Yesterday I finished my 30th radiation treatment! I think radiation has been the most difficult part of this journey so far. While it was difficult physically, it was much more difficult emotionally. I have learned a lot the last 6 or so weeks and want to take a moment to share some of them. Some I have already written about, but I just have to repeat them.
1. Gratitude: There is great power in this simple act. Being grateful makes you feel GREAT!! Sometimes life can be so overwhelming that it is hard to find things to be grateful for, but once we do, even when we have to start with the small things, something amazing happens within us, and we become more and more grateful and more and more happy. Elder Robert D. Hales said, “The expression and feelings of gratitude have a wonderful cleansing or healing nature. I get quite excited about any promises of healing these days!! And while I take those promises as literally meaning physical healing, and I think it does help that, more importantly it heals our hearts, which is infinitely more important.
2. Hope. I used to think that hope was a weak word. “I hope the weather is nice” or I hope that something else that doesn’t really matter will happen. A few years ago, while going through a difficult problem, I learned that hope is so much more. It is closely related to faith and trust and it definitely involves God, and the atonement of Christ. Hope is knowing that even though things aren’t the way I want them to be, I can trust that God has a plan for me and will not leave me alone. It is knowing that even though I can’t do it on my own, with God I can move forward and be happy. A friend of mine shared a book with me written by a cancer surgeon who wrote about patients who survive, and the main underlying characteristic of the survivors is hope. Hope is more powerful than radiation, chemotherapy or any other treatment. Hope can heal the body, hope can heal the soul, hope can heal anything that needs healing. Now I want to be clear, that I am NOT saying that anyone who dies didn’t have hope, because hope transcends this earth-life and goes into the next—they may have the greatest hope and can move forward with peace. Trusting in God’s will is part of having hope.
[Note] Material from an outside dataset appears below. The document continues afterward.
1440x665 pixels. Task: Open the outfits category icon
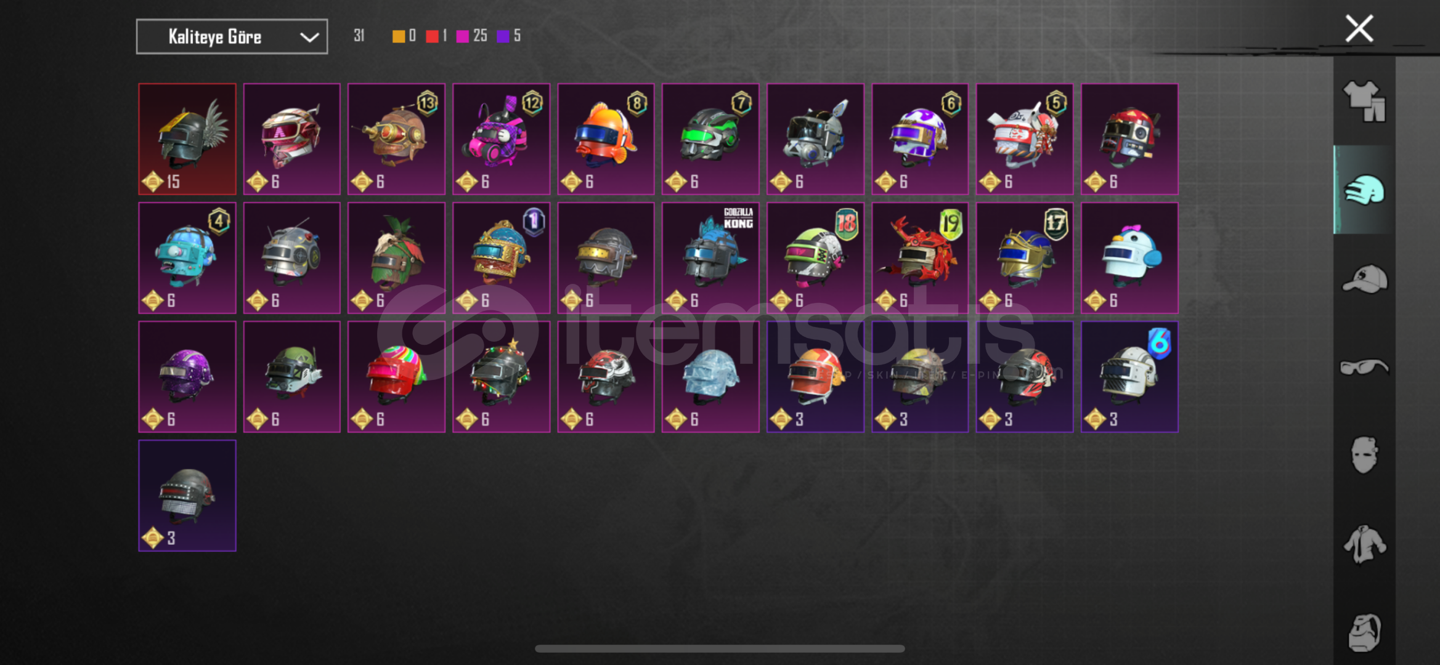[1364, 102]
3. Choose Happy. One day I was feeling sorry for myself. The whole radiation thing caused a lot of fear of what might happen. I don’t even remember why on that day, but Larry made a comment about how it’s okay to feel sorry for myself and that it almost made him glad I was because I hadn’t been. Well, rather than expressing my feelings and ending it there, I spent the whole weekend feeling down and having a pity party for myself. I talked to my Mom and told her how I was feeling and she said, that’s okay, you deserve to feel sorry for yourself—or something along that line. I totally get what both of them were saying—I don’t have to always put on a happy face, it's okay to feel a variety of emotions, they are normal. But, I realized after a couple days of focusing on being down, that I was miserable!! It felt terrible to dwell on feeling sorry for myself and I didn’t like it. I felt prompted to ask Larry to give me a Priesthood blessing and in it he said something about how I should choose happiness. It was exactly what I needed to hear. I needed to choose to be happy despite my fears and my lack of control. This really ties back into being grateful and having hope, but sometimes we just have to choose to be happy. Once we do, life is so much better!
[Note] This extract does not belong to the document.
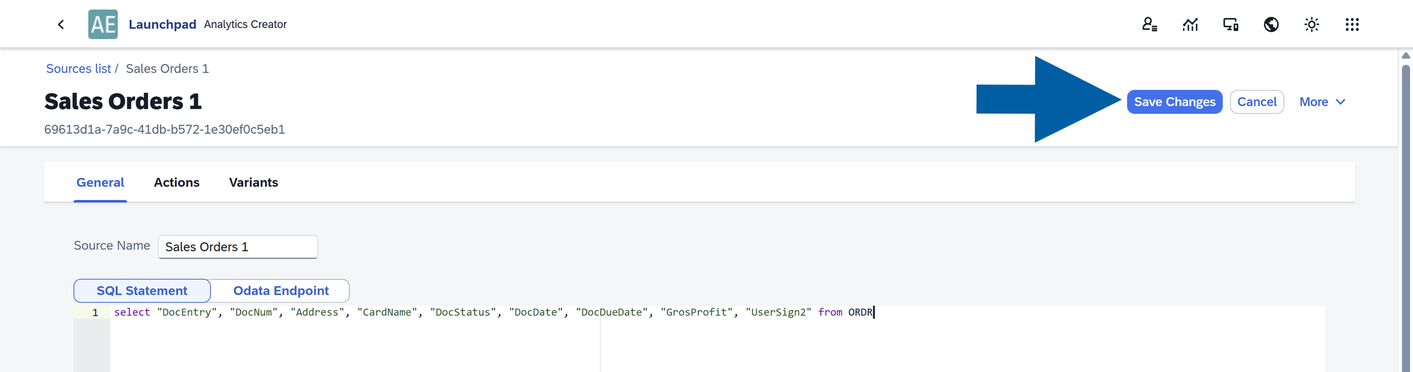Image resolution: width=1413 pixels, height=372 pixels.
Task: Switch to the Odata Endpoint mode
Action: 281,290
4. Be a Light: When I started my radiation treatments, I had no desire to talk to other cancer patients. I didn’t want to hear their stories, it was hard enough dealing with my own. One day, I found myself sitting in the waiting area with another patient and we began talking. Judi shared some of what she had gone through and what was still ahead. She changed my whole way of thinking. I found her on FB and looked up a YouTube documentary she was in. She was a light to me. From that moment on, I determined to try to be that light to others. One day we were talking while waiting to be called in, and a new gal sat down. She looked terrified. As soon as we began talking to her, I got called back. Judi continued the conversation and shared some thoughts that helped her when she first started that comforted Lupe. The next time I saw Lupe, I was able to share some thoughts I had and she began to cry and said she was so thankful that we had a support system right there in the dressing room with people who understood each other in ways even our family doesn’t understand. I started to talk to anyone I could. One day, I was finished for the day and saw a new gal putting her things in a locker. I wanted to say something but didn’t know what, so I simply made a joke about how we matched—both in our beautiful hospital gownsJ. She laughed and went and sat down by my daughter who was waiting for me. Brynn introduced herself and told her she was my daughter. She replied saying how amazing it is that someone can say one simple thing and you can instantly change from feeling anxious to feeling calm. It doesn’t take much, and we don't need to worry about saying the right thing, but say something and connect to people. It may make a huge difference in their life.
Monday night, someone shared a spiritual thought from 1 Peter 1:7: "That the trial of your faith, being much more precious than gold that perisheth, though it be tried with fire, might be found until praise and honour and glory at the appearing of Jesus Christ." I am thankful for the things I have learned-they truly are more precious than gold!!